Sehen und beschreiben

10. Dezember 2007 - Walter Zschokke
Im Urner Reusstal und in der Leventina haben Bahn- und Strassenbau die Topografie und die Kultur neu modelliert. Doch woraus besteht die Verkehrskulturlandschaft, und was haben die Einzelteile miteinander zu tun? Viele Teile sind unsichtbar geworden, überwachsen, vergessen oder selbstverständlich. Sie müssen entdeckt und in Sprache gefasst werden, damit sie wieder sichtbar werden. Der Autor dieses Artikels wurde von den SBB mit dieser Aufgabe betraut. Er sucht nach Methoden und Worten.

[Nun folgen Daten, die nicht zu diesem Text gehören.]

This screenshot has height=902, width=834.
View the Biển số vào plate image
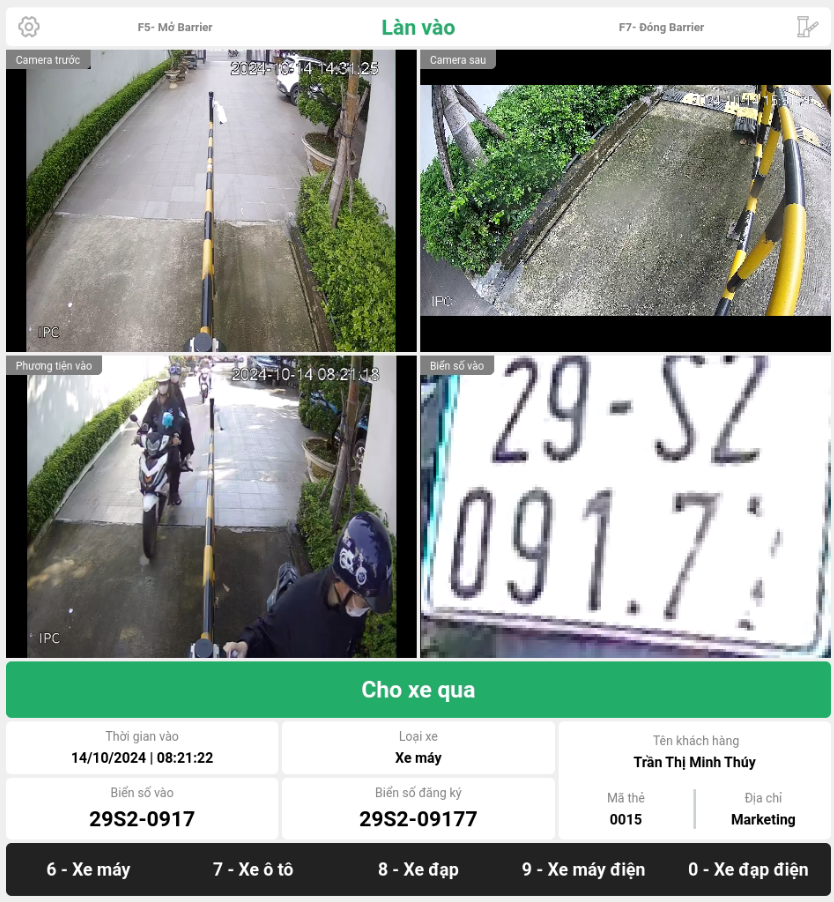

Die hochgradig technisch geprägte Kulturlandschaft im Urner Reusstal und, in etwas geringerem Mass, in der Leventina ist Zeugnis einer schrittweisen und in vielem pragmatischen Entwicklung – pragmatisch im durchaus positiven Sinn des in der jeweiligen Epoche sowohl technisch als auch ökonomisch gerade noch Machbaren. Nicht einzelne Sensationen, sondern die Gesamtleistung von Generationen bildet daher mehr und mehr den Anlass für die Faszination, die in den vergangenen Jahren mit der zunehmenden zeitlichen Distanz breitere Kreise erfasst hat.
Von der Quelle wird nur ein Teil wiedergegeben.